سَلْهُم أَيُّهُم بِذَلِكَ زَعِيمٌ ﴿٤٠﴾

68/KALEM SURESİ-40. AYET (Meâlleri Kıyasla): Sel hum eyyuhum bi zâlike zeîm(zeîmun).

Sor onlara; buna hangisi kefil olacak?

أَمْ لَهُمْ شُرَكَاء فَلْيَأْتُوا بِشُرَكَائِهِمْ إِن كَانُوا صَادِقِينَ ﴿٤١﴾

68/KALEM SURESİ-41. AYET (Meâlleri Kıyasla): Em lehum şurakâu, felye’tû bi şurakâihim in kânû sâdikîn(sâdikîne).

Yoksa (Allah katında) onları destekleyen ortaklar mı var? Haydi, eğer doğru sözlülerse o ortakları bulup getirsinler!

يَوْمَ يُكْشَفُ عَن سَاقٍ وَيُدْعَوْنَ إِلَى السُّجُودِ فَلَا يَسْتَطِيعُونَ ﴿٤٢﴾

68/KALEM SURESİ-42. AYET (Meâlleri Kıyasla): Yevme yukşefu an sâkın ve yud’avne ilâs sucûdi fe lâ yestetîûn(yestetîûne).

O ezici gücün kendini gösterip dizde dermanın kalmadığı ve secdeye davet edilecekleri gün, asla ona güçleri yetmeyecektir.

خَاشِعَةً أَبْصَارُهُمْ تَرْهَقُهُمْ ذِلَّةٌ وَقَدْ كَانُوا يُدْعَوْنَ إِلَى السُّجُودِ وَهُمْ سَالِمُونَ ﴿٤٣﴾

68/KALEM SURESİ-43. AYET (Meâlleri Kıyasla): Hâşiaten ebsâruhum terhekuhum zilletun, ve kad kânû yud’avne ilâs sucûdi ve hum sâlimûn(sâlimûne).

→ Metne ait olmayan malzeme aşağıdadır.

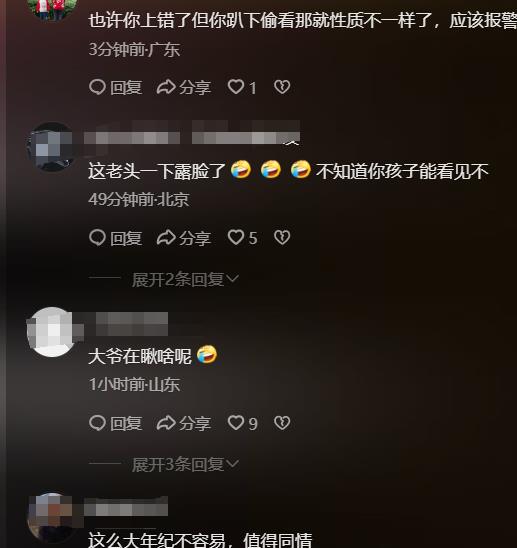
Task: Expand 展开3条回复 replies
Action: coord(185,464)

Bakışları gerçeğin dehşetinden yere düşmüş, kendilerini bir zillet kuşatmıştır; zira onlar, becerebilecekleri bir haldeyken secdeye çağrılmışlardı (da reddetmişlerdi).

فَذَرْنِي وَمَن يُكَذِّبُ بِهَذَا الْحَدِيثِ سَنَسْتَدْرِجُهُم مِّنْ حَيْثُ لَا يَعْلَمُونَ ﴿٤٤﴾

68/KALEM SURESİ-44. AYET (Meâlleri Kıyasla): Fe zernî ve men yukezzibu bi hâzâl hadîs(hadîsi), se nestedricuhum min haysu lâ ya’lemûn(ya’lemûne).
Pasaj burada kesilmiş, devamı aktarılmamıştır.